In some countries in the Americas, avocado toast for breakfast has been such a staple in the diet, that there is no documentation, nor was there a reason to document (such as in a recipe) such a basic, simple spread on toast.

The consumption of avocados on bread or toast has been reported in various sources from the late 19th century onward. In the San Francisco Bay Area, people have been eating avocado toast since at least 1885. In 1915, the California Avocado Association described serving small squares of avocado toast as an appetizer. In an article published in The New Yorker on 1 May 1937, titled "Avocado, or the Future of Eating", the writer eats "avocado sandwich on whole wheat and a lime rickey." In 1962, an article in The New York Times showcased a "special" way to serve avocado as the filling of a toasted sandwich. According to The Washington Post, it was believed that chef Bill Granger may have been the first person to put avocado toast on a modern café menu in 1993, although the dish is documented in Brisbane, Australia, as early as 1929.  In 1999, food writer Nigel Slater published a recipe for an avocado "bruschetta" in The Guardian. The journalist and editor Lauren Oyler credited Cafe Gitane with bringing the dish to the United States in its "Instagrammable" form, as it grew as a food trend. Chloe Osborne, the consulting chef at Cafe Gitane in Manhattan, who first put avocado toast on its menu, tried it herself for the first time in Queensland, Australia, in the mid-1970s.

Modern day 

Jayne Orenstein of The Washington Post reports, "avocado toast has come to define what makes food trends this decade: It's healthy and yet ever-so-slightly indulgent. It can be made vegan and gluten-free." Gwyneth Paltrow has been credited with the popularization of avocado toast through her recipe book, It's All Good. The dish was popularized on social media, with many food bloggers recreating the dish. Bon Appétit magazine published a recipe for "Your New Avocado Toast" in its January 2015, and by 2016, the dish was being depicted on T-shirts, with the Washington Post calling it "more than just a meal – it's a meme".

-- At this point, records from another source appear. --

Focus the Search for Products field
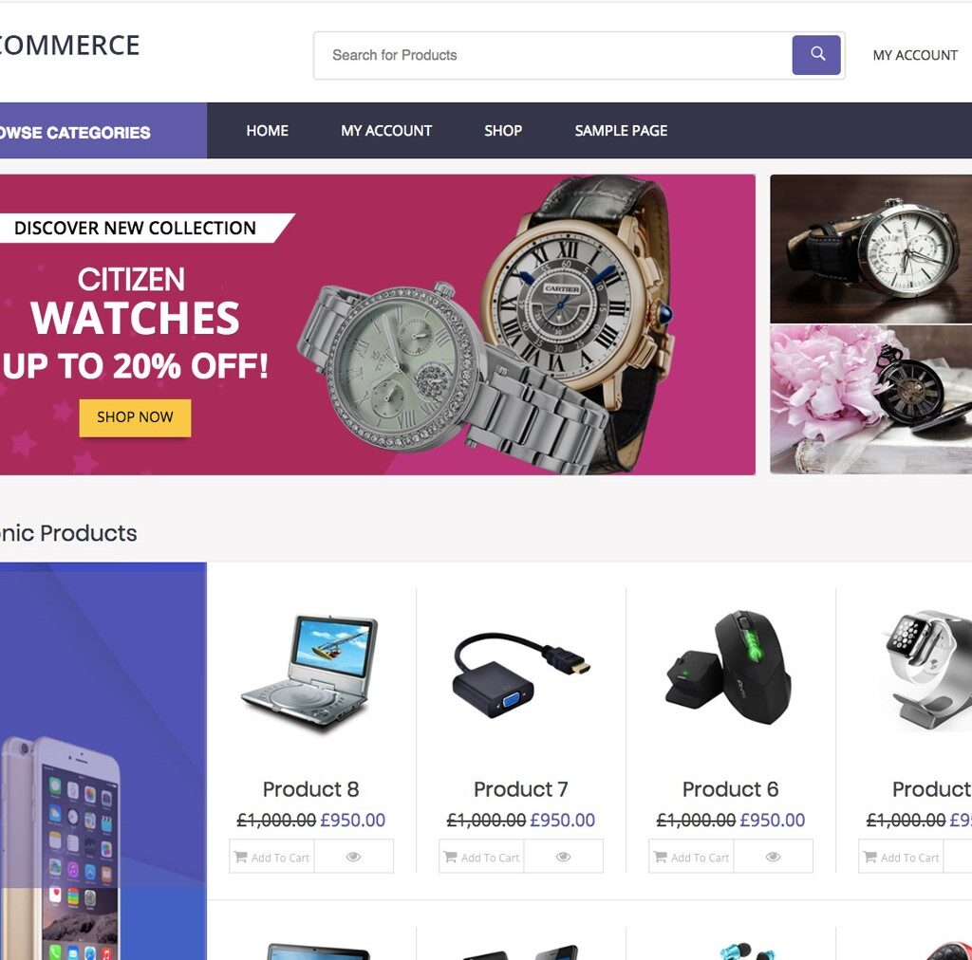The height and width of the screenshot is (960, 972). (x=551, y=55)
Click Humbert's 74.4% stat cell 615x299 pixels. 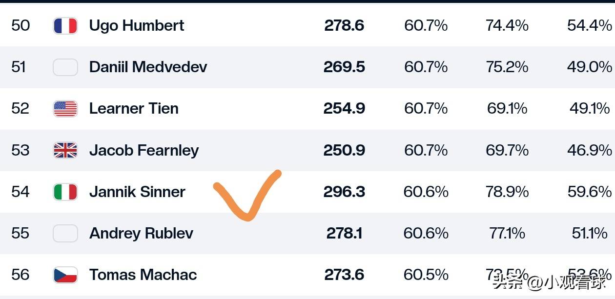pyautogui.click(x=507, y=25)
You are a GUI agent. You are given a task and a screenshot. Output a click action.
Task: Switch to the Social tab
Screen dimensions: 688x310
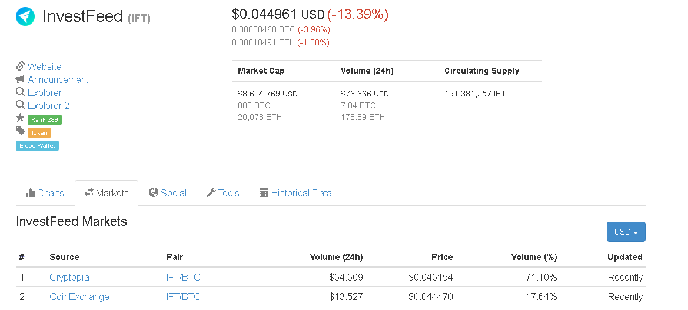pyautogui.click(x=168, y=193)
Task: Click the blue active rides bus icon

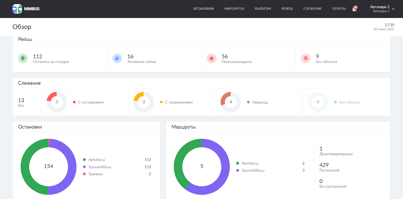Action: click(x=117, y=59)
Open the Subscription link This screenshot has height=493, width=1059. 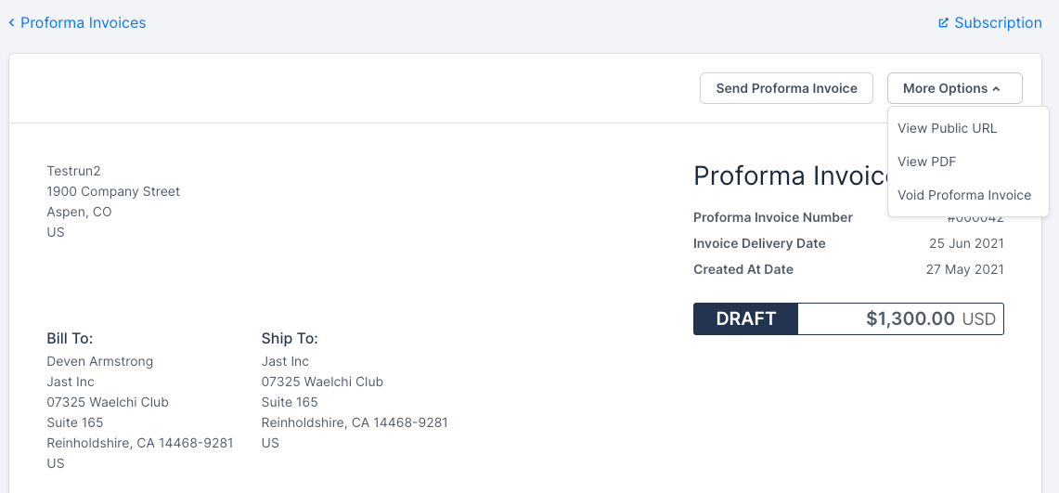click(x=998, y=22)
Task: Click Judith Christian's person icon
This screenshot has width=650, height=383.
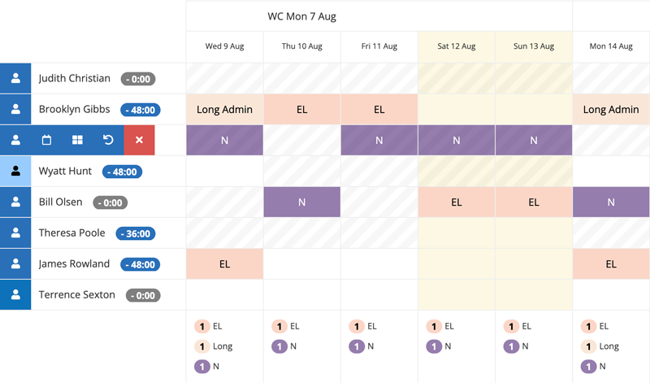Action: point(15,78)
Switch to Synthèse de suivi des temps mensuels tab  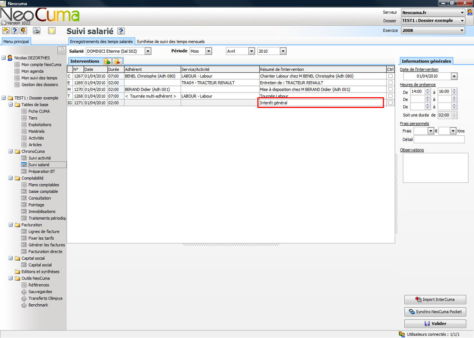pos(171,42)
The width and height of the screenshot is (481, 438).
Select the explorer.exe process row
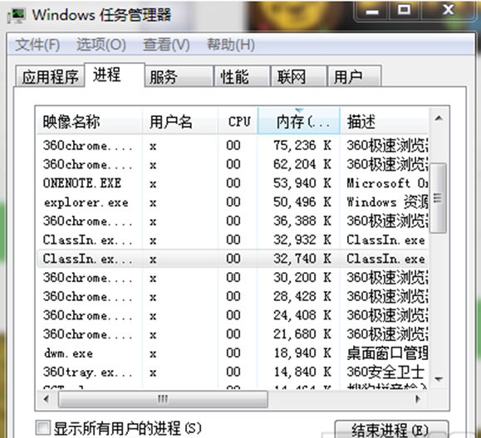pos(233,202)
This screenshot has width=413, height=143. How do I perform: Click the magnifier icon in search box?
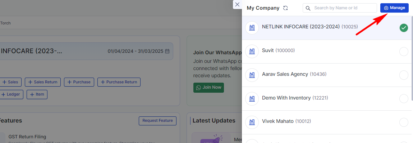(308, 8)
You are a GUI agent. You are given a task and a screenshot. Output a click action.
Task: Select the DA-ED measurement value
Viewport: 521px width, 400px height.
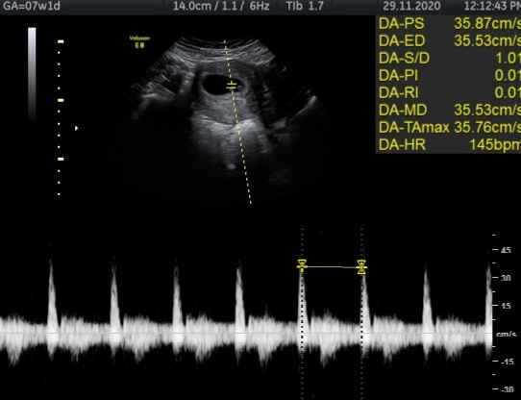coord(487,41)
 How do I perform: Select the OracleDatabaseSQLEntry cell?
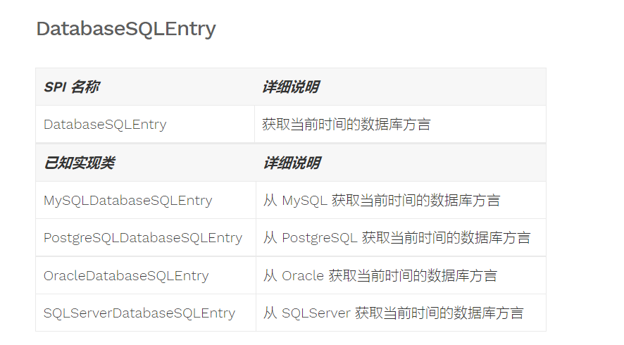(x=126, y=275)
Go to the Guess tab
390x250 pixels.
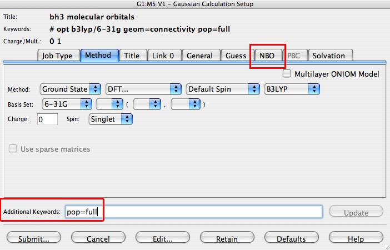click(x=236, y=56)
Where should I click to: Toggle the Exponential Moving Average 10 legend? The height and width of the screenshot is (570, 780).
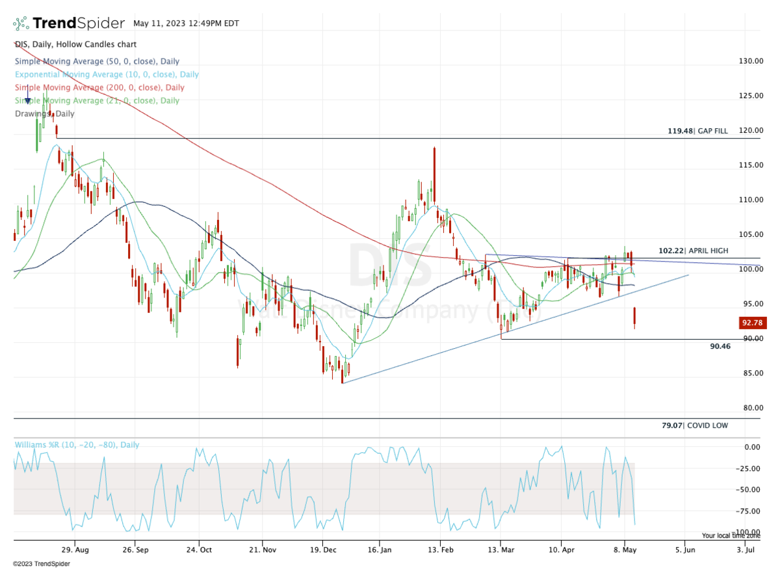coord(107,74)
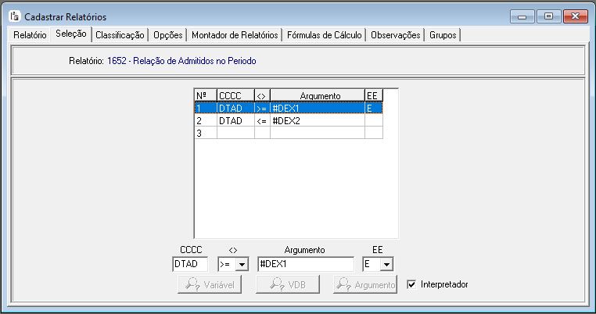
Task: Expand the EE dropdown below the table
Action: click(387, 265)
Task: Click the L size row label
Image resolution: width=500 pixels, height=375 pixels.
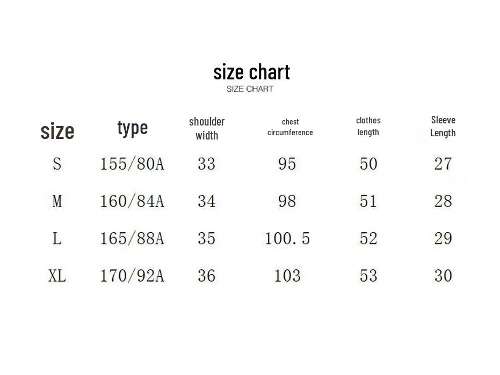Action: coord(57,238)
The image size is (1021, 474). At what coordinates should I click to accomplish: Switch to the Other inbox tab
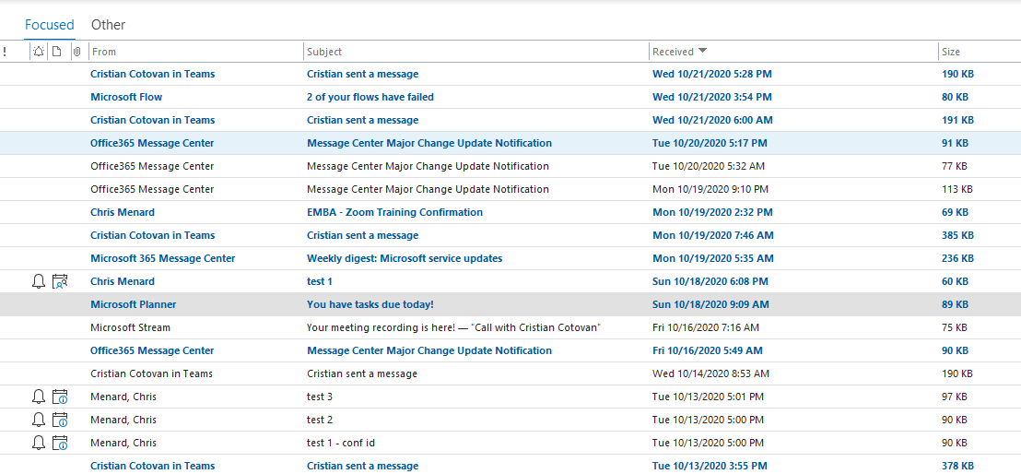pyautogui.click(x=108, y=25)
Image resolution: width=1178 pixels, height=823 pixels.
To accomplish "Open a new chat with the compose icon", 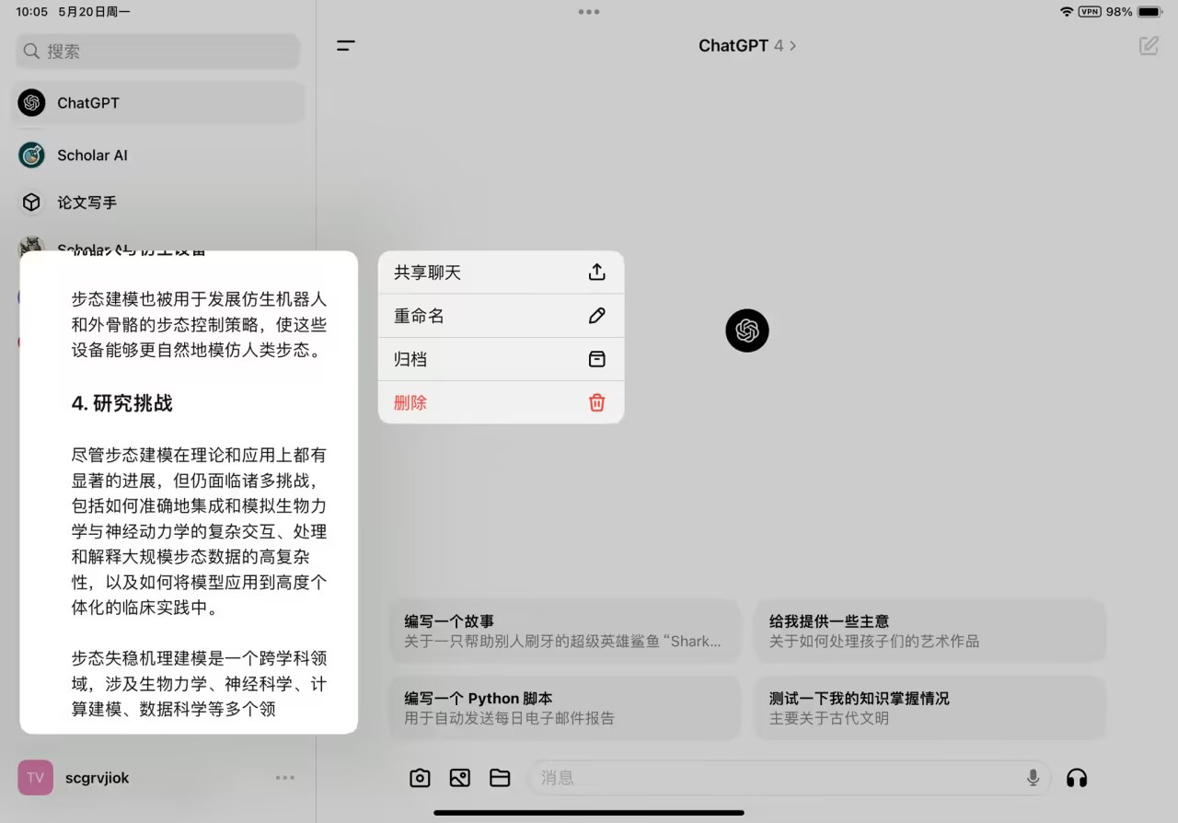I will pos(1148,45).
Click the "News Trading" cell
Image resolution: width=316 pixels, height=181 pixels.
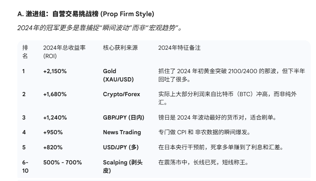tap(122, 132)
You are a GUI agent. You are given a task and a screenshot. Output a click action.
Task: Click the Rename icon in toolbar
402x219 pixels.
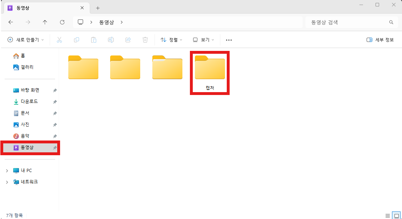coord(111,40)

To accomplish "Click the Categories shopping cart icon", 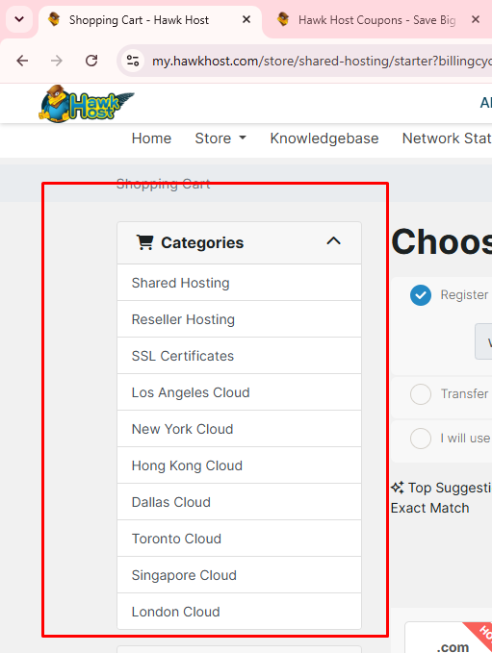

Some writers argue that its popularity overlaps with the clean living movement.  The fad has reportedly increased the price of avocados.

The popularity and demand for avocados has placed unprecedented pressure on the environment, leading to a reaction by some environmentally-aware cafés, which have now removed avocado toast from their menus.

Variations

Variations include avocado on sweet potato toast, avocado and Vegemite toast, French toast with avocado and Parmesan, avocado toast fingers with soft-boiled eggs, avocado and baked beans on toast, and avocado and feta smash on toasted rye. Another common variation is toast with smashed avocados, soft-boiled egg, and other toppings, often including hot sauce.

Economy 

In Australia in late 2016, consumption of avocado smashed on toast became a target of criticism, after columnist Bernard Salt in The Australian wrote an article that he had seen "young people order smashed avocado with crumbled feta on five-grain toasted bread at $22 a pop and more", arguing that they should be saving to buy a house instead.  Millennials countered that they felt "a sense of futility" in saving for a house with the high cost of housing in Australia, and that figures showed that even if they gave up avocado toast, it would still take about a decade to save for a home deposit.  Furthermore, cafes were said to have become the primary space for millennials to catch up with their friends.  In the wake of the controversy, several cafés offered 'discount' versions of smashed avocado on toast.  Home lender ME bank started a home loan campaign with the slogan "Have your smashed avo and eat it too".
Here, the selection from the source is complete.